Between 2022 and 2024, the rate of initial claim denials due to requests for information (RFI) increased by nearly 9%, as reported by Kodiak on August 8. Kodiak Solutions, which tracks revenue cycle data for over 1,900 hospitals and 250,000 physicians nationwide, noted that in just the first five months of 2024, $6 billion in claims were delayed. If this trend continues, the delays could reach $14.4 billion by year’s end, compared to $11 billion in 2022.
Interestingly, the surge in RFI denials doesn’t appear to reflect a decline in claim quality.
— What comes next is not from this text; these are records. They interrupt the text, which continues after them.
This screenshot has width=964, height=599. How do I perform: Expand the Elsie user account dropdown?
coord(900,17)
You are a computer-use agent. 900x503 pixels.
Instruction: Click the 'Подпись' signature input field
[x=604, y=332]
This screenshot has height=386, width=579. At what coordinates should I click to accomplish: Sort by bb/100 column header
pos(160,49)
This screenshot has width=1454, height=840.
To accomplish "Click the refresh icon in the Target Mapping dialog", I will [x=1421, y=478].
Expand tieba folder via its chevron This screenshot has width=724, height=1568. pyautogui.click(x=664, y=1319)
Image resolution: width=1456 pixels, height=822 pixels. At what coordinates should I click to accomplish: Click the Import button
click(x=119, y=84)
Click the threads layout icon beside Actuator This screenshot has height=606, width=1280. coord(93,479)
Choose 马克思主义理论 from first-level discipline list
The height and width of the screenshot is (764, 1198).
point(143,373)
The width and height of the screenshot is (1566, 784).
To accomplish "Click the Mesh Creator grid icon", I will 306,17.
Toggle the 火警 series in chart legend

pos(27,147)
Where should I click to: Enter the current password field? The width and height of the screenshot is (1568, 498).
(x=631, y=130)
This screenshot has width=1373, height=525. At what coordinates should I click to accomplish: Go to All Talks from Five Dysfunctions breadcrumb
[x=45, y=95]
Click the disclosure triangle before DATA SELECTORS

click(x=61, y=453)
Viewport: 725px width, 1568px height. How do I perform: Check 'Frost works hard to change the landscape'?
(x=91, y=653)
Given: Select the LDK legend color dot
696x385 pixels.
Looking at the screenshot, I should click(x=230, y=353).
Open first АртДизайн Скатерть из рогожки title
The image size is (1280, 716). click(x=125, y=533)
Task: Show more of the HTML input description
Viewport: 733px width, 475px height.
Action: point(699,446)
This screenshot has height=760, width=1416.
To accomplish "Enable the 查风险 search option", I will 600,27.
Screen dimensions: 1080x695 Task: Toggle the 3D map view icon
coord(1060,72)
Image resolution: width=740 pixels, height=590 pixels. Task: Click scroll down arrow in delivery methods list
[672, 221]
In 2023, insurers ultimately paid 88% of the total billed charges that were initially denied—35% more than in 2022. This suggests that payers may be using RFI denials to intentionally slow down payments.
Colleen Hall, Kodiak’s Senior Vice President of Revenue Cycle, highlighted the burden this places on providers, who must cover costs upfront while waiting for payment. The report also revealed that Medicaid had the highest RFI denial rate at 9.23%, followed by commercial payers at 8.14%, with Medicare at 0.46%.